At the Bedside

  • Think about it in: sudden severe chest/back/abdominal pain, syncope, pulse deficit, neuro deficit, unexplained shock, mediastinal widening, or pain migrating over time.
  • High-risk features: known aneurysm, HTN, bicuspid aortic valve, Marfan/Loeys-Dietz/Ehlers-Danlos, pregnancy/postpartum, stimulant use, recent aortic manipulation, prior dissection, family history.
  • Exam: BP in both arms, pulses in all extremities, neuro exam, perfusion/ischemia, aortic regurgitation murmur, signs of tamponade. Don’t be reassured by a normal exam.
  • Diagnostics:
  • ECG/troponin: may mimic ACS or be normal; a negative ECG does not rule out dissection.
  • CXR: may show widened mediastinum, apical cap, pleural effusion, abnormal aortic contour, but can be normal.
  • CTA chest/abdomen/pelvis with IV contrast is usually the test of choice in stable patients.
  • TEE if unstable, intubated, or CTA not feasible; also good for proximal aorta and complications.
  • MRA is accurate but usually not ED-first-line.
  • Initial resuscitation:
  • Reduce shear stress first: analgesia + IV beta-blockade.
  • Place on monitor, large-bore IVs, type and cross, labs including CBC/CMP/coags/lactate, consider bedside US for pericardial effusion/AAA though it does not exclude dissection.
  • If hypotensive, think rupture, tamponade, or severe AR; avoid reflexive aggressive antihypertensives until resuscitation and surgery input.
  • Blood pressure/heart rate targets:
  • Common goal: HR < 60 bpm and SBP ~100–120 mmHg if perfusing.
  • First-line: IV esmolol or labetalol.
  • Add vasodilator only after rate control if SBP remains elevated.
  • Definitive management:
  • Type A (ascending aorta): emergent cardiothoracic surgery.
  • Type B (descending only): medical management unless complicated by malperfusion, rupture, refractory pain/HTN, expansion, or branch vessel compromise; then endovascular/surgical intervention.
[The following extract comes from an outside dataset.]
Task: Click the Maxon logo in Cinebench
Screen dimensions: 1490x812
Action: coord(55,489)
  • Disposition: ICU with surgical consultation urgently. Do not send home with “atypical chest pain.”
A Classic Presentation
A 58-year-old man with long-standing hypertension and recent cocaine use has abrupt, severe tearing chest pain radiating to the back while lifting a box. He is diaphoretic, hypertensive, and has a subtle pulse delay between arms. ECG shows nonspecific changes, troponin is initially negative, and CXR shows a widened mediastinum. CTA demonstrates a Stanford type A dissection extending into the arch. He is started on IV esmolol for HR control, then blood pressure is lowered, and cardiothoracic surgery is activated immediately.
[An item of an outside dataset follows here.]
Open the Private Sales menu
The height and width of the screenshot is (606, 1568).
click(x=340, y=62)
Patient Presentation to Attending
How you’d present this patient on the floor
This is a 58-year-old man with hypertension and stimulant use presenting with sudden severe chest pain radiating to the back for about an hour. My main concern is aortic dissection because the pain was abrupt and maximal at onset, and he has high-risk features for aortic catastrophe. He also has a pulse asymmetry and some back radiation, which keep dissection high on the list. I’m less concerned for primary ACS as the sole diagnosis because the ECG is nondiagnostic and the pain quality and migration are more concerning for aortic pathology, though I’m not ignoring it. On exam he’s hypertensive, diaphoretic, and has a subtle upper-extremity pulse difference without focal neuro deficits. CTA is pending, and I’ve started pain control plus IV beta-blockade to get his heart rate and shear stress down while I’m calling CT surgery.

Study Directive

  • Practice a 60-second dissection risk stratification: abrupt pain, high-risk history, pulse/BP asymmetry, neuro deficits, malperfusion.
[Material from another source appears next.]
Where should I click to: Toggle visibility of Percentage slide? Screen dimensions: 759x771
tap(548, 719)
  • Memorize the initial management sequence: analgesia → beta-blocker → vasodilator if needed → CTA/TEE → surgery.
  • From memory, sketch the difference between Stanford type A vs B and what makes type B “complicated.”
  • Review 3 CTA findings that support dissection: intimal flap, true/false lumen, branch vessel involvement.
  • Teach back why thrombolysis is dangerous when dissection is in the differential.